> [Consegna]:
Rispondi in breve a queste domande sul testo sul berlusconismo.
(a) In quale anno ha vinto il centro-sinistra?
(b) Chi ha condotto nel 2007 il dialogo sulle riforme?
(c) Da quale anno la "grande abbuffata" neo-liberale ha attraversato le forze progressiste?
━━━ Testo citato
Quello che e' seguito dal 2001 ad oggi e' stato soltanto una riproposizione poco originale degli schemi partoriti negli anni '90. Ed e' cosi' che la vittoria del centro-sinistra nel 2006 (di nuovo il frutto di un cordone sanitario attorno a Berlusconi volto a coalizzare l'eterogenea maggioranza assoluta del Paese contro il blocco sociale di maggioranza relativa di centro-destra) e' stata seguita nel 2007 da un tentativo maldestro di normalizzare il berlusconismo mediante il dialogo sulle riforme, questa volta condotto da Walter Veltroni, colpevole di non aver tratto dal passato le lezioni dovute. Ancora una volta, alla maggioranza conservatrice (la right nation italiana?) le forze progressiste hanno saputo opporre solo progetti resistenziali, da CLN, senza alcun valore elettorale.


L'egemonia berlusconiana

Come gia' accennato a piu' riprese, e' limitativo interpretare gli ultimi 15 anni in un'ottica esclusivamente di controllo dei media, di manipolazione dell'opinione pubblica o di “accidente della storia” [5]. La penetrazione nella societa' italiana del centro-destra e' qualcosa di ben piu' duraturo, significativo (e antropologico, come e' stato detto a piu' riprese) di una serie di vittorie elettorali; e' la narrazione di una mutazione radicale della visione della realta' e dell'universo valoriale degli italiani. Per comprendere il berlusconismo, e' indispensabile ritornare all'utilizzo di alcune categorie del pensiero gramsciano colpevolmente cadute in disuso a sinistra durante la “grande abbuffata” neo-liberale che ha attraversato le forze progressiste dal 1989 ad oggi (aggravata da una reazione conservatrice ed identitaria di buona parte della sinistra radicale).
━━━━━━
━━━ Righe fornite
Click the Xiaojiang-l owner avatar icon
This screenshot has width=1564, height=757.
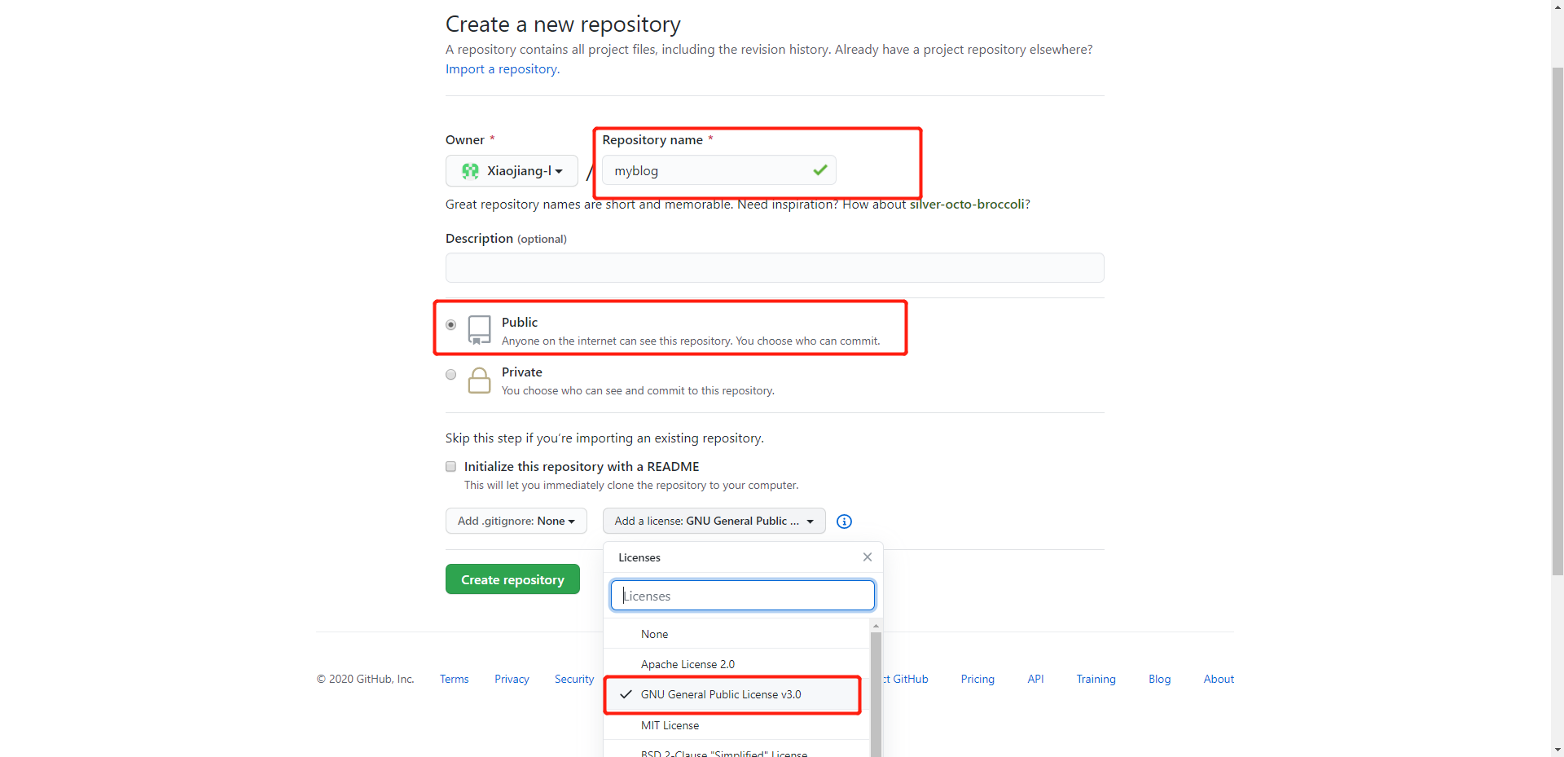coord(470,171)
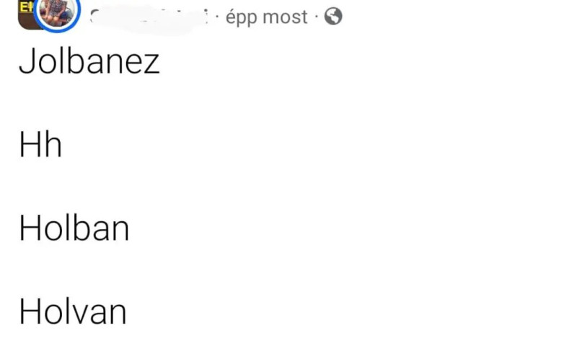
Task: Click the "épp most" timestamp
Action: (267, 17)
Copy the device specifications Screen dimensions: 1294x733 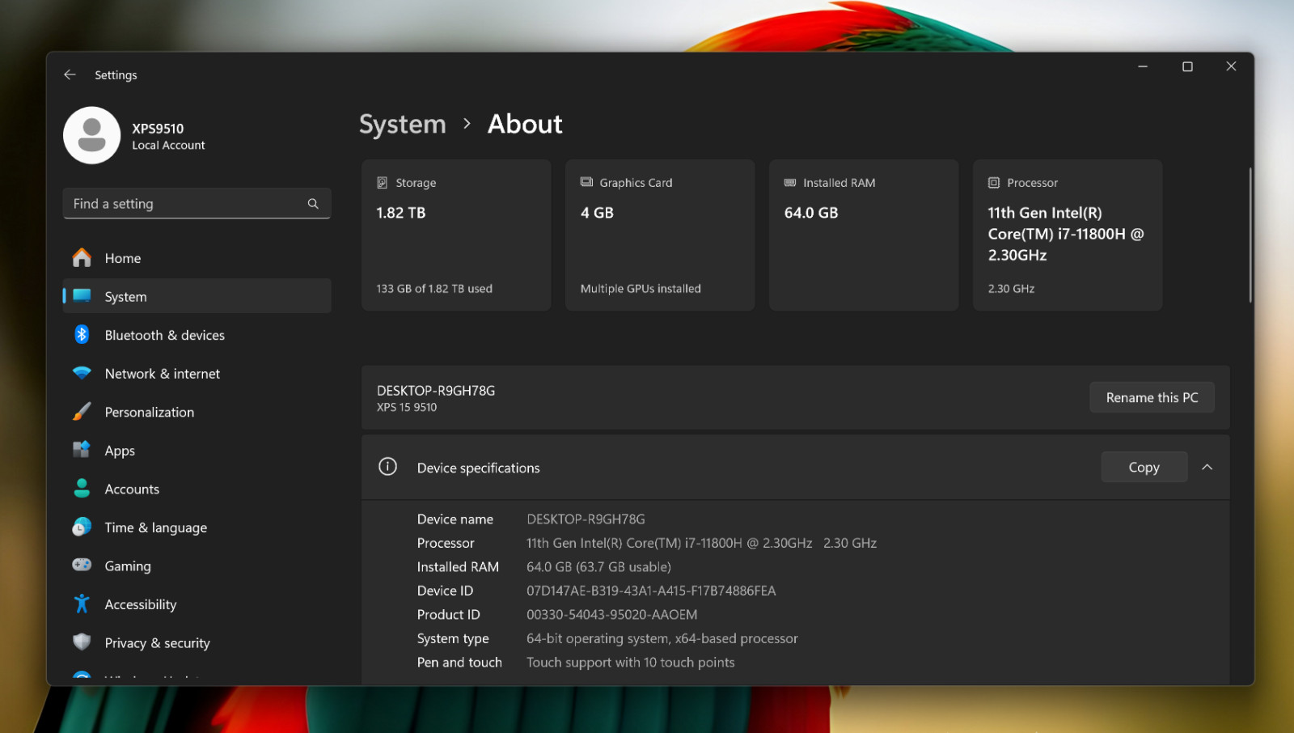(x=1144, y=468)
━━━━━━
━━━ Righe fornite
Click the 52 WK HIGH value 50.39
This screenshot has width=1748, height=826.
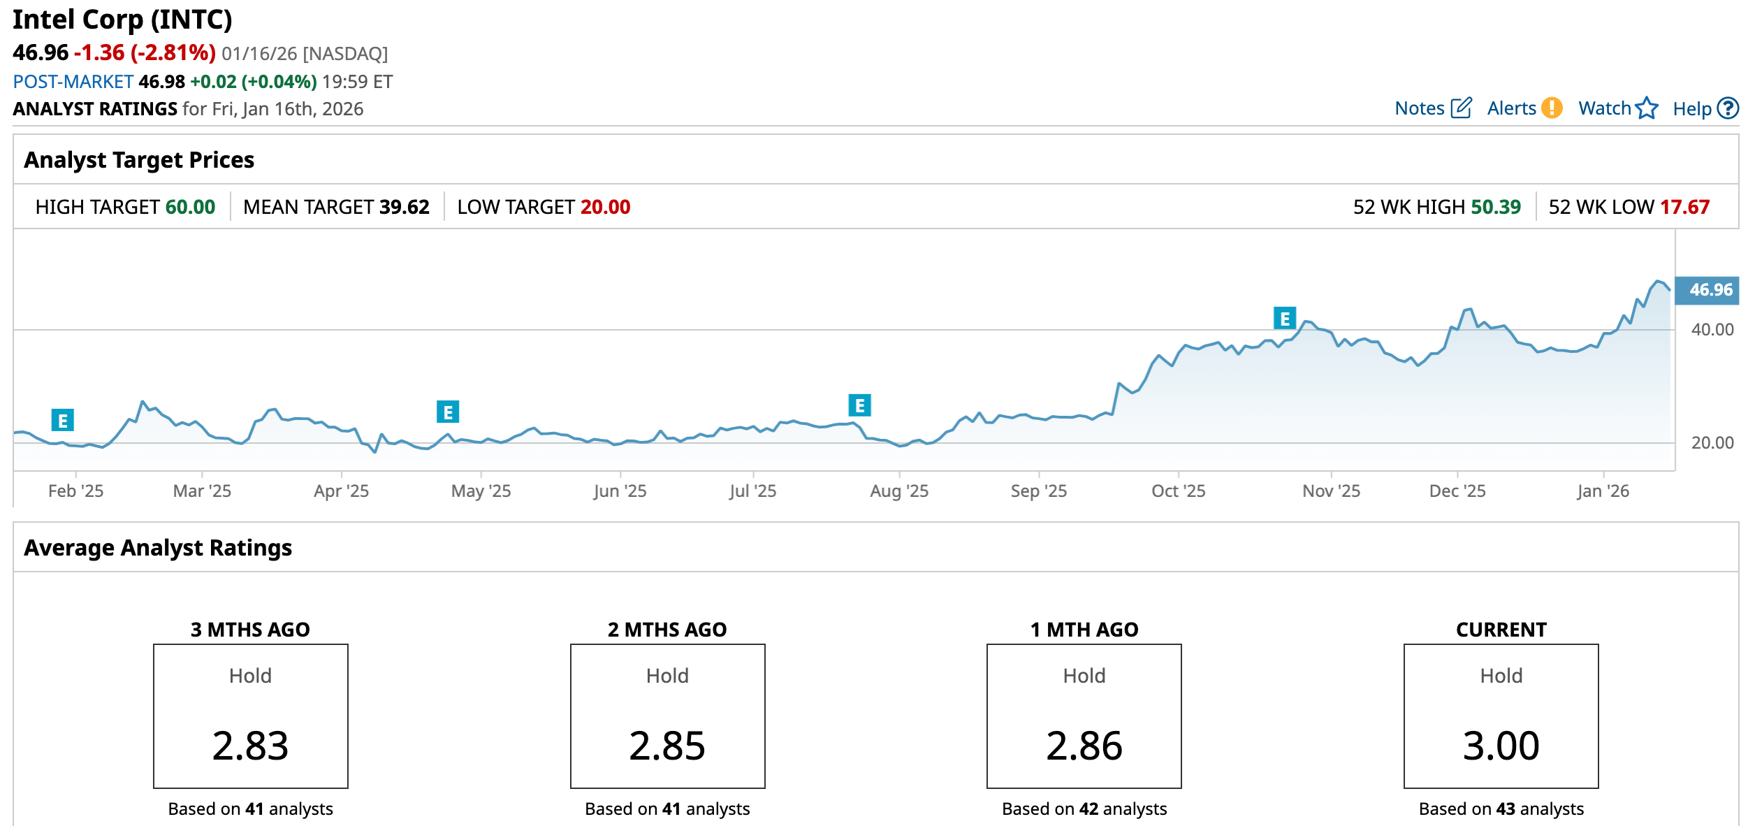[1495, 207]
━━━━━━
> [Risposta]:
(a) Nel 2006.
(b) Walter Veltroni.
(c) Dal 1989.